Ohio officials have floated ideas for years, suggesting the landmark winery be turned into a conference center, restaurant or museum. But little work has taken place at the winery and its century-old main building, which is on the National Register of Historic Places.
“It’s a wonderful piece of property,” said James Zehringer, director of the Ohio Department of Natural Resources.
The department turned to a private developer two years ago to make over a shuttered lodge in Burr Oak State Park in southeastern Ohio and now it wants to see the same thing happen at Middle Bass Island.
The state will spend $6 million to make structural and other improvements at the winery site, which already has been undergoing work to remove asbestos. “It needs a lot of work to make it viable,” Zehringer said.
The department is open to a wide range of potential uses for the winery, which could include going back to its previous use, Zehringer said.
It bought the winery and the surrounding 120 acres with plans to create a state park with cottages, hiking trails and a fishing pier.
While a marina opened three years ago and has brought back tourists, progress has been slow.
Chris Zeitler, who bought J.F. Walleye’s restaurant six years ago with hopes that the state would develop the winery site, said there have been many rumors about what would happen next door.

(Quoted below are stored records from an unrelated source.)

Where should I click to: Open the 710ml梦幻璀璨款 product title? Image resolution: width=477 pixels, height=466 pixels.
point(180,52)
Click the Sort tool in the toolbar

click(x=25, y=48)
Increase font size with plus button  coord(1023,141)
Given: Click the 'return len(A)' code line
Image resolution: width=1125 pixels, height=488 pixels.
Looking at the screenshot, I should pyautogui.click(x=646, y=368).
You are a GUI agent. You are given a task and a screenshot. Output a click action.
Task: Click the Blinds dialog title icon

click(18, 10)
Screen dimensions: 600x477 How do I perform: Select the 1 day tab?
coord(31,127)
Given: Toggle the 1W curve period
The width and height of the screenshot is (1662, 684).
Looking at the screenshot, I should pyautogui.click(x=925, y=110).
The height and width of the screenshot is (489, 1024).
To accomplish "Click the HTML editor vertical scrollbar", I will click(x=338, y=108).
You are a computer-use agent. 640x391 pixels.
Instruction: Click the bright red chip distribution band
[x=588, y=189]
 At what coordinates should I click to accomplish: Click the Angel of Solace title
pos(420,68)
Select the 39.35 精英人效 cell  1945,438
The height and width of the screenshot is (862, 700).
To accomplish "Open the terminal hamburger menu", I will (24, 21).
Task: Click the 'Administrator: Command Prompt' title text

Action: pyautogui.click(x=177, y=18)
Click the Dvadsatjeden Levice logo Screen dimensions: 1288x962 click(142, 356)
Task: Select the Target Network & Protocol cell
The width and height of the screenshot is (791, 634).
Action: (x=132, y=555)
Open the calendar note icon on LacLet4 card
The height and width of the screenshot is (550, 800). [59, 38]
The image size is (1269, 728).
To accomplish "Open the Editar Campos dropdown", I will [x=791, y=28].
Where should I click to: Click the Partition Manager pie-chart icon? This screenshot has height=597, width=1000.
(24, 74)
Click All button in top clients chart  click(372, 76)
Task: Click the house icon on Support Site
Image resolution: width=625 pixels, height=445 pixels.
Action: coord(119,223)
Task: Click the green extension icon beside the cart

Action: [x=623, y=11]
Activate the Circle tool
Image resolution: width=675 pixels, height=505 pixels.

Talk about a private developer coming in has been heard before, he said.
“It’s exciting to see they are working on the properties” he said. “Something needs to be done before it falls down.”
Middle Bass Island can be reached from the mainland by ferry, but there are only a handful of attractions and it’s much quieter than neighboring South Bass Island, home to Put-in-Bay with its party atmosphere and 1 million visitors each year.
The winery, which had been the biggest attraction on Middle Bass, still dominates the island’s southern shore with its distinctive stone walls and castle-like exterior.